While I aspire to the writing itself being organic, I do find great comfort in outlines and word counts. It reduces my anxiety to break down longer efforts into incremental parts. (Writing a 40K word book sounds daunting. But a 4K word chapter or a 500-word section becomes much more doable!) Having a framework and word count goal feels a bit like defining the sandbox within which I get to play — it’s safe yet empowering.
Why do you write?
Writing is where my ideas take their purest and most honest form. When I present or even converse with others, the ideas go through the filter of other people’s needs, perspectives, and reactions. I get into my head about what they’ll think and how they’ll react, which changes the message. But, when it’s just me and the privacy of the page, I can get a concept out in its unvarnished form, play with it, make sense of it, evolve it, and mold it with intention and integrity to meet the reader’s need.

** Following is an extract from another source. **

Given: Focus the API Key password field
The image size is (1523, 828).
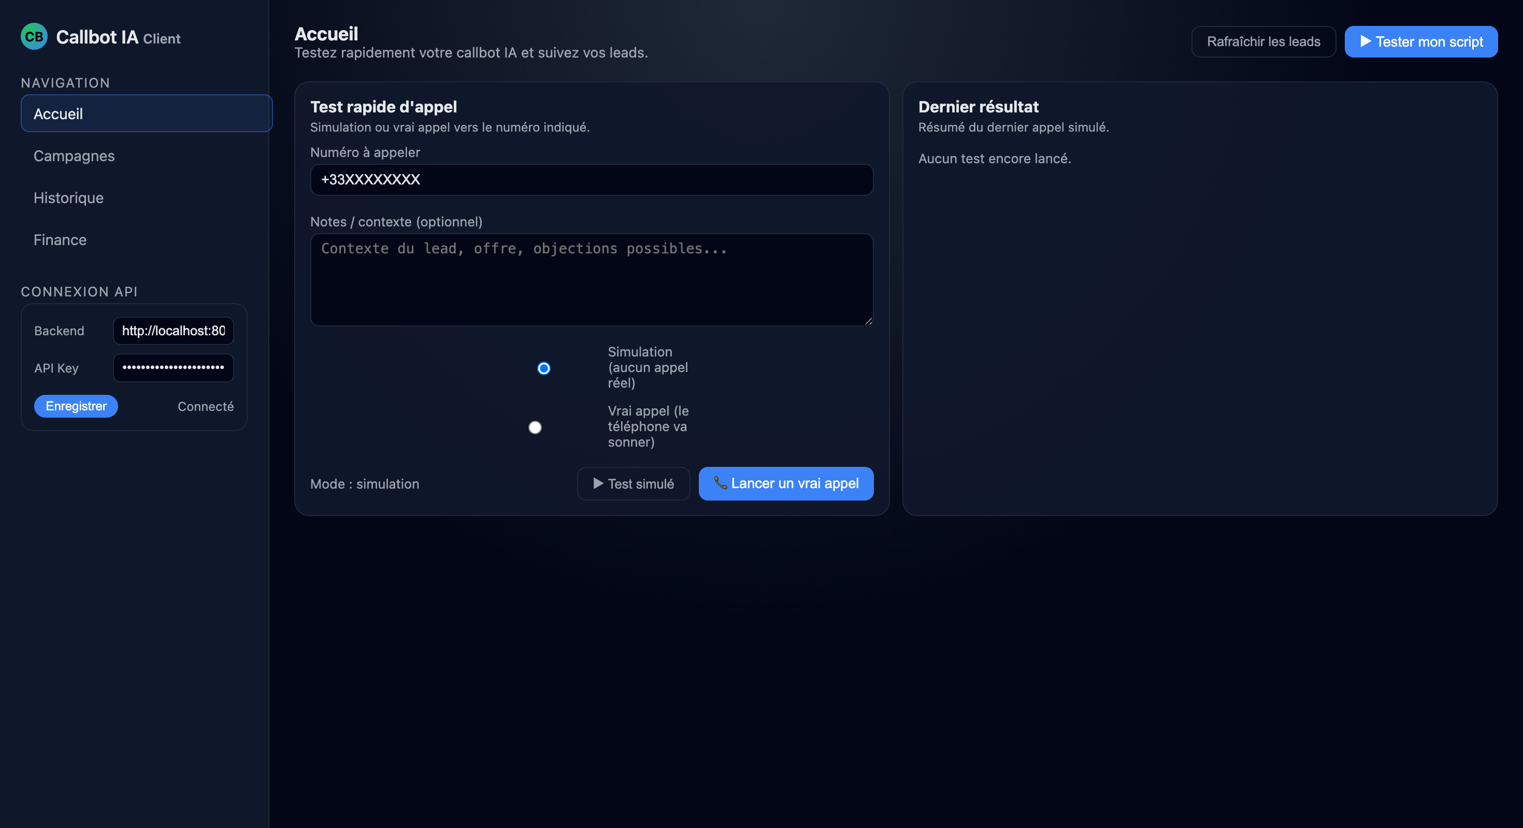Looking at the screenshot, I should [x=173, y=367].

How do you overcome writer’s block?
For me, writer’s block takes the form of sheer panic, a sense that, “I’ll never figure this out,” and the certainty that I’m an imposter who’ll finally be discovered for the fake that I really am. It’s taken me years to realize that these episodes generally begin with a quiet question that starts brewing in the back of my mind: “Who do you think you are offering advice to others about this?” And once it takes hold, my mind goes blank.
Now that I can recognize what typically triggers the block, I can start dealing with it more quickly by simply answering that insidious question. I remind myself of the experience and credentials I have, the research I’ve done, and the people I’ve helped in the past. Between this positive self-talk, stepping away from the project for a short while, and sometimes a good cathartic cry, I can generally get myself back on track until the next time the question creeps in.
Bonus: What do you enjoy doing when not writing?
When I’m not writing, I enjoy stand-up paddleboarding, yoga, and just about any kind of card or board game. (Cooking can be added to the list but only on the weekend!) And sharing a leisurely meal with family or friends is always a joy.
My thanks to Julie Winkle Giulioni for today’s interview.